__EXCERPT TO READ__:
>>

Union with const and non-const members
Asked Answered
V

4

5

I'm writing some library code that exposes a const pointer to users but during certain operations I need to change where this pointer points (behind the scenes switcheroo tricks). One idea I had to solve this problem without encountering UB or strict-aliasing violations was to use a union with a const member:

// the pointed-to objects (in production code, these are actually malloc'd blocks of mem)
int x = 0, y = 7;

typedef union { int * const cp; int * p; } onion;
onion o = { .cp = &x };
printf("%d\n", *o.cp);   //  <---------------------- prints: 0
o.p = &y;
printf("%d\n", *o.cp);   //  <---------------------- prints: 7

But I don't know if this is well-defined or not... anybody know if it is (or isn't) and why?


EDIT: I think I muddied the waters by mentioning I was building a library as lots of people have asked for clarifying details about that rather than answering the much simpler question I intended.

Below, I've simplified the code by changing the type from int* to just int and now my question is simply: is the following well-defined?

typedef union { int const cp; int p; } onion;
onion o = { .cp = 0 };
printf("%d\n", o.cp);   //  <---------------------- prints: 0
o.p = 7;
printf("%d\n", o.cp);   //  <---------------------- prints: 7
Vanny answered 3/3, 2021 at 14:30 Comment(14)

<<

__GIVEN TASK 1__:
Answer these questions about the thread on unions with const members, one line each:
(a) According to the code comment, what are the pointed-to objects in production code?
(b) In the first code sample, what does the second printf call print?
(c) In the edit, what type replaces int* in the simplified code?
__GIVEN TASK 2__: Retype the passage of the thread on unions with const members from "EDIT: I think" to "at 14:30 Comment(14)".

__SUPPLIED MATERIAL__:

>>

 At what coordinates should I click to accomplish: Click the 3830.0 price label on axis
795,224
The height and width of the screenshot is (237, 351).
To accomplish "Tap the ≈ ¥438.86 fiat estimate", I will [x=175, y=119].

<<

__CORRECT RESULT 1__:
(a) Malloc'd blocks of memory.
(b) 7
(c) int

__CORRECT RESULT 2__:
EDIT: I think I muddied the waters by mentioning I was building a library as lots of people have asked for clarifying details about that rather than answering the much simpler question I intended.

Below, I've simplified the code by changing the type from int* to just int and now my question is simply: is the following well-defined?

typedef union { int const cp; int p; } onion;
onion o = { .cp = 0 };
printf("%d\n", o.cp);   //  <---------------------- prints: 0
o.p = 7;
printf("%d\n", o.cp);   //  <---------------------- prints: 7
Vanny answered 3/3, 2021 at 14:30 Comment(14)